Ya era tiempo. Bajo un estado de inconfesada ley marcial, Raúl ha impuesto el duelo. Si alguien te lloró cuando dieron la noticia en la noche del viernes, al menos yo no lo vi.
Hubo que esperar a que el circo de la despedida oficial abriera el lunes sus decrépitas cortinas. Un policía a la puerta de cada opositor. A cada metro de la compulsoria fila para honrarte en la foto juvenil, de pose heroica, que te retrata tal como no fuiste. Como no tenías madera para ser.
Te digo que me esperaba otra cosa, por mucho que haya deseado tu muerte. Pero a la mañana del jueves, cuando escribo bajo la fuerte tentación de descorchar otro champán, el espectáculo mantenía su fraudulento tono, su grasienta atmósfera balcánica. Bueno, eso fue lo que hiciste de Cuba: una siniestra aldea de montaña. Prohibida la memoria, la duda, la diferencia. Contigo nos quedamos búlgaros.
El mar, la noche y el norte como únicos referentes de libertad. De aquella Cuba, próspera, alegre, bien
vestida y bien comida, ¿qué hiciste Fidel? ¿Por qué? ¿Qué tenías, Fidel, contra aquella Cuba mediterránea, cosmopolita, frenética de creatividad?
Una y otra vez me he preguntado por qué aquella Cuba no pudo detenerte. ¿Cuáles fueron sus taras? ¿Cuáles sus pecados? Sí, podemos hablar de la mesiánica, violenta y excluyente tradición revolucionaria. De la fraccionada, antimoderna y acomplejada herencia iberoamericana. De Batista, si te conviene, hablamos. De la ligereza de un tropical pueblo joven que por detrás de cada esfuerzo sublime, de cada aspiración normativa, de cada hallazgo de la razón, de cada exigencia de la forma y la profundidad sostiene su insidioso coro en sordina: ¡Echale salsitaaaa!!!
Cierto, el Caribe tiene que ver. La esclavitud, Estados Unidos, nuestra endeble fibra intelectual… El azúcar y Martí tienen que ver. Sin embargo, no te adueñaste del país porque estaba podrido en sus defectos sino porque estaba confiado en sus virtudes.

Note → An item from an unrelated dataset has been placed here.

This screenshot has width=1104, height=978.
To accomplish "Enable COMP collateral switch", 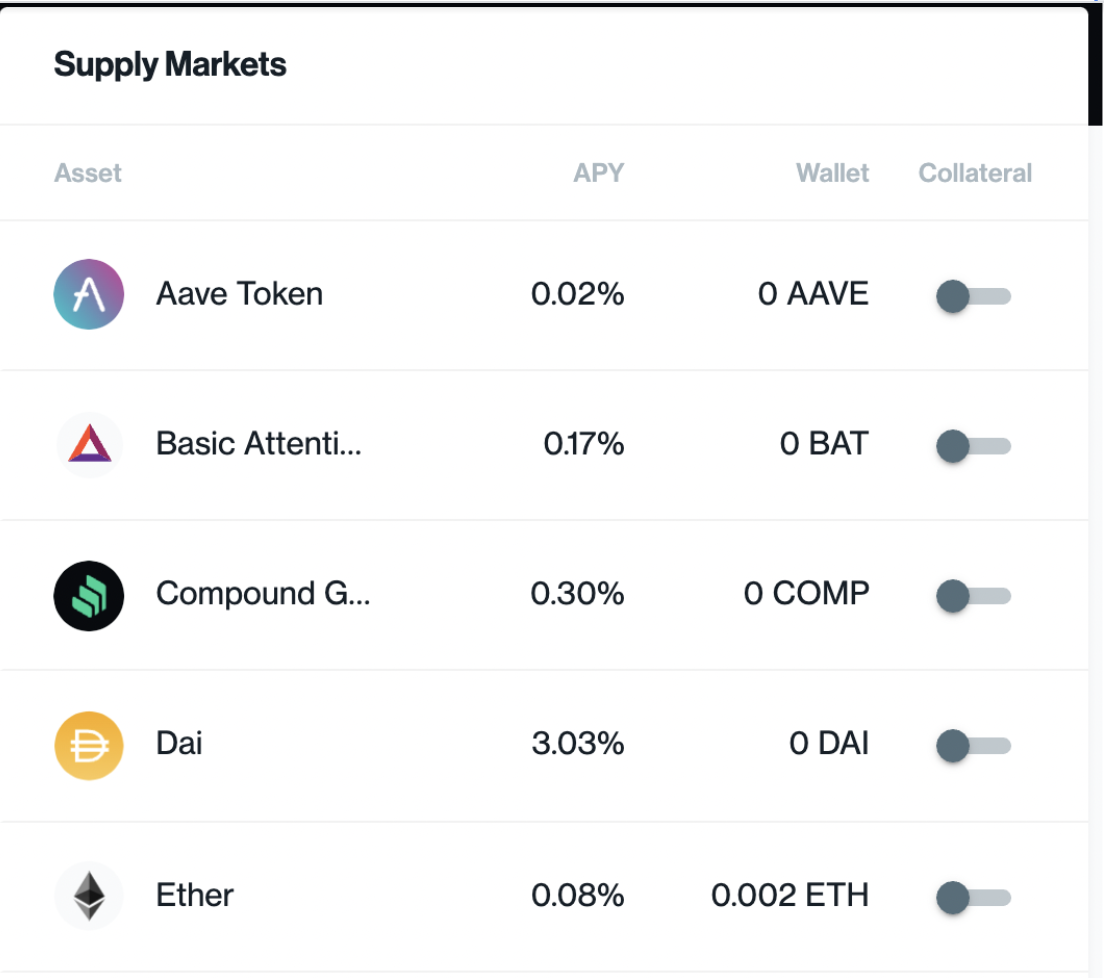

Nos engañaste, Fidel, y de qué manera. Engañas todavía muerto. Por arte de terror. Mientras la caravana de tus cenizas (¡no sabemos ni siquiera que sean tus cenizas!) va cobrando a lo largo de la
isla su tributo en abyección y estupidez. El llanto en proporción a la escala social. Los de abajo han de llorar más que los de arriba. En la cúspide de la cadena totalitaria, acaso un par de lágrimas. Raúl hasta se permite un chiste al final del soporífero acto con los dignatarios extranjeros en la Plaza de la Revolución: “Para tranquilidad de todos, yo soy el último orador”.
(Montaje fotográfico)
El teatro de las lloronas no pretende hacernos creer que la gente te amaba. A simple vista, nadie se lo cree. Nadie nunca se lo ha creído. Ahí lo que se busca es advertirle al cubano, con inequívoco rigor, que aún tienes el poder de obligarlo a llorar. Así como ayer lo obligabas a aplaudir.
De modo, Fidel, que esta es tu Revolución. La espantosa tumba de la patria. Llegaste como Aquiles y te vas como el chupacabras. Una completa obra en negro. El campo estéril. Las ciudades en ruinas. Las niñas soñando con los dólares de los pedófilos de toda Europa. En fin, el Hombre Nuevo, con una mentalidad de esclavo viejo.
Trátese de la siembra del café, el tejido urbanístico, las artes y las letras, los policlínicos o los ferrocarriles, en todo lo que has tocado dejas una marca de estiércol. Hambre. Dolor. Mal gusto. El radical mal gusto que acompaña al mal radical.
¿Cómo quieres, Fidel, que no celebre tu muerte?